Celiac Awareness Day (was yesterday)

Since I don’t like “awareness” days of any kind, I chose not to celebrate or announce it yesterday. What is the point of an awareness day when most of today’s society is aware of situations and they just don’t care? Or don’t have the means or time to take action?

Instead of a boring list of what does and doesn’t have gluten, and why you should care, here is a fun article for the Day After Celiac Awareness Day:

Gluten-free Celebrities

1. Rachel Weisz – didn’t even know who this was until I googled her. Apparently she was in a lot of movies and married Daniel Craig.

2. Elisabeth Hasselbeck – LOVE her. She’s on The View and wrote an amazing g-free diet book that I highly recommend to anyone, even non-Celiacs (see the lovely quote from the book below.)

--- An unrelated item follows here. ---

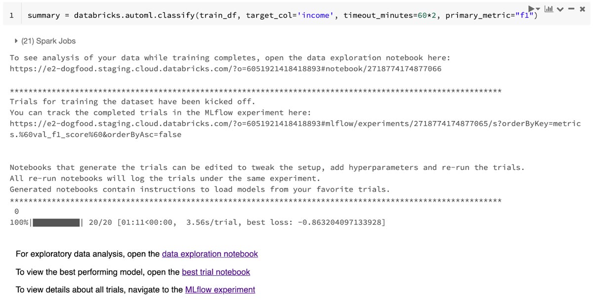The width and height of the screenshot is (593, 300).
Task: Delete the cell with the X icon
Action: click(583, 9)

3. Ryan Phillippe – hottie actor from my youth. Has he been in anything good recently?

4. Geri Halliwell – Ginger Spice, my 2nd favorite Spice Girl (Posh, Ginger, Sporty, Scary, Baby – in that order).

5. Emmy Rossum – didn’t know who this was either, an actress who sings? She’s in the movie Dare, which just happens to be in my Netflix queue. Maybe I’ll watch it now.

6. Chelsea Clinton – daughter of the former president. She’s not that interesting, probably because she’s a vegan and that’s just weird.

7. Bill Clinton – former prez. He insulted my dad and Italians one time when my dad met him and chatted him up. Slightly more interesting than Chelsea.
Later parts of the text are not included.